In 1945, Britain and France were rivals for control over the Middle East, and the former hoped to keep the Land of Israel under the authority of a friendly Arab ruler, while expanding its influence into the French protectorate of Syria. The British had at the time recruited Jamil Mardam Bey, a senior minister in the Syrian government, to work for them. When French intelligence caught him, they managed to turn him to their side. Meir Zamir, drawing on newly revealed archival materials, discovered something surprising about this relationship:
It all began in October 1945, when the French encountered a new problem. Mardam had been appointed Syria’s ambassador to Egypt and its envoy to the Arab League headquarters in Cairo, but the French had a hard time utilizing him there without arousing suspicion. The solution was to recruit Eliahu Sasson for the mission of relaying the information provided by Mardam.

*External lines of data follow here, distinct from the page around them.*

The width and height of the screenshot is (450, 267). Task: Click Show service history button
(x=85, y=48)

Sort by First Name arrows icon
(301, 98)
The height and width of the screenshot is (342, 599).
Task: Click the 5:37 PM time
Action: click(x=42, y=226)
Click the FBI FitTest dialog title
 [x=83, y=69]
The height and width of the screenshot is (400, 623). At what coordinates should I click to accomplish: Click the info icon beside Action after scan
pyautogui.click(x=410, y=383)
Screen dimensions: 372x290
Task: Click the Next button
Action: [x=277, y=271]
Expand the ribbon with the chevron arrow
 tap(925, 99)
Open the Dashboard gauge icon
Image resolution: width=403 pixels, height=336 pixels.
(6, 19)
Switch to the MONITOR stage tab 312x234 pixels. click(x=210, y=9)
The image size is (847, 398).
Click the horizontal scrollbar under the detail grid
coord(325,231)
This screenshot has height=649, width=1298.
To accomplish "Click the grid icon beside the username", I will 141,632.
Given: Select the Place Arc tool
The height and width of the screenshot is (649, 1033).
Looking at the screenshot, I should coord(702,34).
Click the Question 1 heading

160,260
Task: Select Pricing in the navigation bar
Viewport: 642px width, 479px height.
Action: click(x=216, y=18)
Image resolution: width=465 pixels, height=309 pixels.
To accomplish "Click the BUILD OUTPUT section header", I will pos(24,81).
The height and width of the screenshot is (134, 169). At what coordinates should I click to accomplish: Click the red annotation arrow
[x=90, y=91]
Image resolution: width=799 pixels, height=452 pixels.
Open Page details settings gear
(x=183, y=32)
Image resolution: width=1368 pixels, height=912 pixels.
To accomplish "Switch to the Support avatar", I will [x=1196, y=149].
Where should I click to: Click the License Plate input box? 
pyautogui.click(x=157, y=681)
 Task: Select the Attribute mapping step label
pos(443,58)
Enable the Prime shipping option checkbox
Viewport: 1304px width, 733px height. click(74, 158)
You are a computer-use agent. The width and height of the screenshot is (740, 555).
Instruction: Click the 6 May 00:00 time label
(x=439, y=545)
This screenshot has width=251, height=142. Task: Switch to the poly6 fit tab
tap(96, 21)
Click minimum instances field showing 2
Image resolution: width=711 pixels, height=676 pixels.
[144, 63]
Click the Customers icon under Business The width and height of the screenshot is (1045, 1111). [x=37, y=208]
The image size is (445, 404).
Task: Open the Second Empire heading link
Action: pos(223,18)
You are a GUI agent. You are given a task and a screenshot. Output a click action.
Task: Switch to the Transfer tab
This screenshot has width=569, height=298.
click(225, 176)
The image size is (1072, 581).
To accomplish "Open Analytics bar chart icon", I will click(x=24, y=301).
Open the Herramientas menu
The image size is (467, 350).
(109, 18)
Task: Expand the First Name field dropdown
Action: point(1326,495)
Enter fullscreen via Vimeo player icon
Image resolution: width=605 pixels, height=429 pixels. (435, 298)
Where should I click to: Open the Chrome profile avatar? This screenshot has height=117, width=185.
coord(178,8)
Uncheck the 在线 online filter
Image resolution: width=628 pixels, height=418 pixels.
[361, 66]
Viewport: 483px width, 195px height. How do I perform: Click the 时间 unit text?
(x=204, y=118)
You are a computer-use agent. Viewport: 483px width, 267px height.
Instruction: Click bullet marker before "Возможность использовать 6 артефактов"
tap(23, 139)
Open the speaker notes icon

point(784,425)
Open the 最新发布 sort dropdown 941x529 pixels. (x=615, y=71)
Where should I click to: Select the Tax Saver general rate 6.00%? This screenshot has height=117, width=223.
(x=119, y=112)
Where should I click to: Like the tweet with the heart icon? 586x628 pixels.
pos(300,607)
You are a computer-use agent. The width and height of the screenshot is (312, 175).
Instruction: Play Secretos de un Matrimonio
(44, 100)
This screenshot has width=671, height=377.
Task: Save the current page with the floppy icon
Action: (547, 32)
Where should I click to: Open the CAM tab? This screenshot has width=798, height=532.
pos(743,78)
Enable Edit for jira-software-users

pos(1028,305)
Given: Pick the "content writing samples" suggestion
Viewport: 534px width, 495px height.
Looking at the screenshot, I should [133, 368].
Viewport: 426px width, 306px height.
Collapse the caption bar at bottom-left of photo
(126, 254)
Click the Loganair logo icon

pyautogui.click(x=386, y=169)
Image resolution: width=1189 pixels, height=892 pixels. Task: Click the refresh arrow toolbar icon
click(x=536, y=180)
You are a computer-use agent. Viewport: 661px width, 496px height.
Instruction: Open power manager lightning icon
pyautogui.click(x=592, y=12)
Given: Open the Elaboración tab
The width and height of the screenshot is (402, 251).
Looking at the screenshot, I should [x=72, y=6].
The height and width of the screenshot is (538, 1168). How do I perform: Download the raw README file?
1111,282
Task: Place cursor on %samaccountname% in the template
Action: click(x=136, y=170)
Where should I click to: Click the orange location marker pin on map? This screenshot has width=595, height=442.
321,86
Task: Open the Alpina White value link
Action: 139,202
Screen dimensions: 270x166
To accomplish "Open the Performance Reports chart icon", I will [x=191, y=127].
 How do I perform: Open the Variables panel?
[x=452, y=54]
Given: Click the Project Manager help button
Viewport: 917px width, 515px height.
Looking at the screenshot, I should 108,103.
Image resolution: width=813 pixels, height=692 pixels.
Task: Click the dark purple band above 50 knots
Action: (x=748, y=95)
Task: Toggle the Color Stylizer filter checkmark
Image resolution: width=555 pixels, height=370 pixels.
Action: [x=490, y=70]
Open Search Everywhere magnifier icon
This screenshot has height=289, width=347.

Sasson, who was then the head of the Arab division of the Jewish Agency’s political department, had been appointed by the Agency’s head David Ben-Gurion in February 1945 to coordinate cooperation with French intelligence. The Syrian-born Sasson knew Mardam and had met with him in 1937, when the latter had served as prime minister, [a position to which he would later return]. The French, who were well acquainted with Sasson and thought highly of his operational capabilities, began to collaborate with him in handling Mardam.
From July 1945, Ben-Gurion had prepared for the possibility of an attack by the Arab states should the Jewish state declare its independence. But the information from Mardam turned the spotlight elsewhere. Ben-Gurion learned that the immediate threat to the establishment of the Jewish state lay not in an attack by Arab armies, but rather in the plan of British military commanders and intelligence agencies in the Middle East to thwart that development by various other means. These included declaring the Haganah militia a terrorist organization and disarming it, and implementing the “Greater Syria plan,” under which a limited Jewish entity would be created in Mandatory Palestine, but not an independent state.